Nightmare in Nakhon
Boxing old-timer Lito Mondejar, even suggested that Pacquiao’s hair and even pubes be cut and shaved, respectively.
Hardcore fight fans swear they know by heart the details behind Manny Pacquiao’s greatest hits and even his painful losses.
But there is one chapter — a dark one — in Pacquiao’s Hall of Fame career that his passionate followers and even members of his current inner circle won’t dare say they have utmost knowledge of.
It has come down as a turning point in Pacquiao’s exemplary career and it happened around this time 23 years ago in a dusty, makeshift venue in the far-flung and obscure Thai city of Nakhon Si Thammarat.
Pacquiao was making the second defense of his nine-month old World Boxing Council flyweight strap against Medgoen 3K Battery.
On paper, it was a fight Pacquiao was expected to win handily.
But it turned out to be a nightmarish experience for the Filipino southpaw who would go on to become an eight-division world champion whose ring shelf life only expired in 2021.
On the eve of the fight that took place on 17 September 1999, Pacquiao, then 20 years old and already experiencing weight problems, was stripped of the WBC crown for failing to make 112 lbs.
There were details that had been kept under wraps that will now see print and a few photographs that this writer will publish in this paper.
These pictures had been kept in storage for over two decades and these accidentally surfaced during a random search one Sunday morning hidden underneath mountains of books, magazines and other printed documents.
This writer was on site when Pacquiao lost the title on the scales and he was at ringside when 3K Battery turned into a punching maniac who looked as if a malevolent Thai spirit had taken control of his body.
3K Battery was in full control of the fight that lasted three rounds with Pacquiao being counted out on his feet by Mexican referee Guadalupe Garcia.
A right to the body had sent Pacquiao crashing to the floor grimacing in pain.
Under normal circumstances, it was a punch that even ordinary fighters would have taken without batting an eyelash.
But not by somebody who had been drained of energy for trying to cut down excess baggage less than 24 hours earlier.
Not by somebody who could no longer recover the vigor that was lost during the exhausting process of drastically cutting weight.

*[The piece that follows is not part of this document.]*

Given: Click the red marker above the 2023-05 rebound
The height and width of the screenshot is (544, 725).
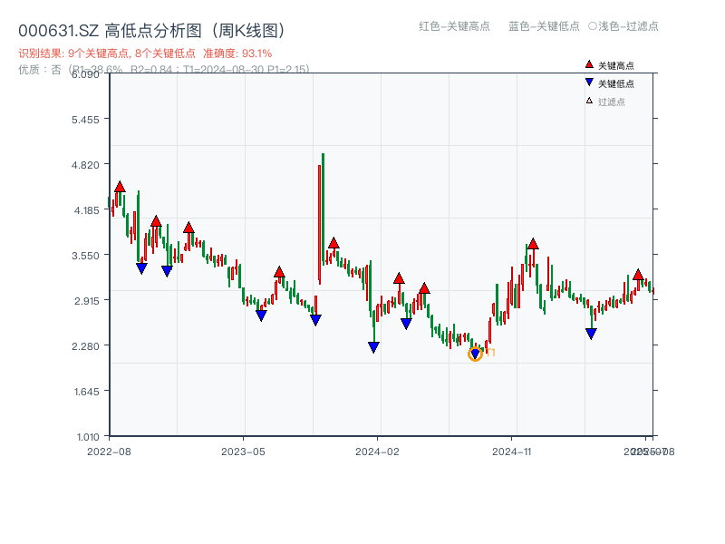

In a desperate attempt to make 112 lbs, one of Pacquiao’s cornermen, boxing old-timer Lito Mondejar, even suggested that Pacquiao hair and even pubes be cut and shaved, respectively.
Pacquiao, his mind messed up with all the chaos taking place around during the weighin, even had to take off his underwear in another bid to make weight.
But Edward Thangarajah, a WBC’-affiliated official based in Thailand, still rued that Pacquiao was still over the limit, forcing the Mexico-based boxing body to strip him of the championship.
The fight still proceeded as scheduled with the title being declared vacant even if Pacquiao ends up winning and 3K Battery becoming champion if he scores a victory.
The late Rod Nazario, who was Pacquiao’s manager then, was already begging the corner to stop the fight as early as the second round when 3K Battery started landing vicious blows to the head and body.
The misfortune in Nakhon Si Thammarat sent Team Pacquiao on a downward spiral.
But the bad juju won’t endure.
Three months after the debacle, Pacquiao would make a rousing return that launched him into superstardom.
POSTSCRIPT: Manny Pacquiao jumped straight to super-bantamweight — bypassing super-fly and bantam — when he made his comeback following the heartbreaking loss in Thailand, knocking out Reynante Jamili in less than two rounds during a Philippine Sportswriters Association-promoted show at Sucat, Parañaque, in December 2019… Medgoen 3K Battery would lose the WBC crown on a sixth-round knockout to Filipino Malcolm Tunacao in May 2000 in Udon Thani, Thailand… Pacquiao would make his US debut in June 2001 and would go on to fight almost exclusively on American soil the rest of the way.